Protect a DaloyJS API with AWS Cognito
Amazon Cognito user pools provide hosted sign-up, sign-in, MFA, and federation. This guide verifies the access tokens Cognito issues using the AWS-recommended aws-jwt-verify library — pure TypeScript, zero runtime dependencies, and edge-runtime compatible via Web Crypto.
1. Provision
- Create a user pool in the AWS console, then add an app client. Note the User pool ID (e.g.
us-east-1_AbCdEfGhI) and the App client ID. - Configure a resource server with custom scopes (e.g.
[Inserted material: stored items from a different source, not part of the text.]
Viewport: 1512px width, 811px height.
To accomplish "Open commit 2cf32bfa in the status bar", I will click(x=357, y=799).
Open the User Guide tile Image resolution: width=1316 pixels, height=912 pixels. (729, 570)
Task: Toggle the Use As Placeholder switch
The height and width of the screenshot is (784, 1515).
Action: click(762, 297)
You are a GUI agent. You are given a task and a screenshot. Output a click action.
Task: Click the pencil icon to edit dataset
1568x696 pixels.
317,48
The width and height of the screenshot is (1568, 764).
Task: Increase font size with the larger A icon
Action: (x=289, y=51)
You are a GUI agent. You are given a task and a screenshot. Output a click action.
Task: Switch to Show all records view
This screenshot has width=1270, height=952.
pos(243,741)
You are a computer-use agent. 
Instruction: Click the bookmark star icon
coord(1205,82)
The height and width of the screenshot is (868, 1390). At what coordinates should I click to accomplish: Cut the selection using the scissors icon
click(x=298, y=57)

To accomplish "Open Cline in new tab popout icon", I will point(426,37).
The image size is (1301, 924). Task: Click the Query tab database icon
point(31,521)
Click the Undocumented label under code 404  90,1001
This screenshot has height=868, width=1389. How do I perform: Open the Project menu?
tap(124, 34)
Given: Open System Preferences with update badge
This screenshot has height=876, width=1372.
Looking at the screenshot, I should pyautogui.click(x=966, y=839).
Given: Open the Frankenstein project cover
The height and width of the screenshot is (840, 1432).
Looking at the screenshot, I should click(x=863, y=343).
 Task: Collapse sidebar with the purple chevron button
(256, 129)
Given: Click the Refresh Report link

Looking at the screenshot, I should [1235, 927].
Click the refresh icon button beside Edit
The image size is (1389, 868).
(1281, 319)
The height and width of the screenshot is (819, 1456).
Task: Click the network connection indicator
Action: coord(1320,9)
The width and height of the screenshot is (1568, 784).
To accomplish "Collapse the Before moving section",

my-api/read,my-api/write) and authorize them on the app client. - Enable a hosted UI domain or use the OAuth 2.0 authorization-code flow from your client app. Your DaloyJS API only needs to verify the resulting access token — it never sees passwords.
2. Install
pnpm add aws-jwt-verify3. Environment variables
# .env
COGNITO_USER_POOL_ID=us-east-1_AbCdEfGhI
COGNITO_CLIENT_ID=1example23456789
COGNITO_REQUIRED_SCOPE=my-api/read4. Plugin
// src/plugins/cognito.ts
import { CognitoJwtVerifier } from "aws-jwt-verify";
import type { App } from "@daloyjs/core";
const verifier = CognitoJwtVerifier.create({
userPoolId: process.env.COGNITO_USER_POOL_ID!,
tokenUse: "access", // or "id"
clientId: process.env.COGNITO_CLIENT_ID!,
});
export interface Principal {
sub: string;
scopes: string[];
groups: string[];
claims: Record<string, unknown>;
}
export const cognitoPlugin = {
name: "cognito",
register(app: App) {
app.decorate("verifier", {
async verify(token: string): Promise<Principal> {
const payload = await verifier.verify(token);
return {
sub: String(payload.sub),
scopes: typeof payload.scope === "string" ? payload.scope.split(" ") : [],
groups: (payload["cognito:groups"] as string[]) ?? [],
claims: payload as Record<string, unknown>,
};
},
});
// Pre-fetch the JWKS so the first request isn't slowed by a cold cache
void verifier.hydrate();
},
};
declare module "@daloyjs/core" {
interface AppState {
verifier: { verify(token: string): Promise<Principal> };
principal?: Principal;
}
}verifier.hydrate()downloads the JWKS up front so the first authenticated request doesn't pay a network round-trip. Subsequent key rotations are picked up automatically.
5. Guard a route
import { z } from "zod";
import { App, secureHeaders, rateLimit } from "@daloyjs/core";
import { cognitoPlugin } from "./plugins/cognito";
import { requireAuth } from "./plugins/auth"; // from the Overview page
const app = new App();
app.use(secureHeaders());
app.use(rateLimit({ windowMs: 60_000, max: 100 }));
app.register(cognitoPlugin);
app.route({
method: "GET",
path: "/me",
operationId: "getMe",
middleware: [requireAuth(process.env.COGNITO_REQUIRED_SCOPE!)],
responses: {
200: {
description: "OK",
body: z.object({ sub: z.string(), groups: z.array(z.string()) }),
},
},
handler: ({ state }) => ({
status: 200,
body: { sub: state.principal!.sub, groups: state.principal!.groups },
}),
});Trusting multiple pools or IdPs
CognitoJwtVerifier.create([...]) accepts an array of pool configurations to trust JWTs from more than one user pool. To trust a Cognito pool and a non-Cognito OIDC IdP, use the generic JwtVerifier with validateCognitoJwtFields in a customJwtCheck.
Notes on tokens
- Access tokens carry
scope(space-separated string) andcognito:groups— use them for API authorization. - ID tokens carry user attributes (
email,name) and anaudclaim. Verify them withtokenUse: "id"when your UI needs profile data. - Cognito signs with RS256. The library refuses
alg: noneand symmetric algorithms by design.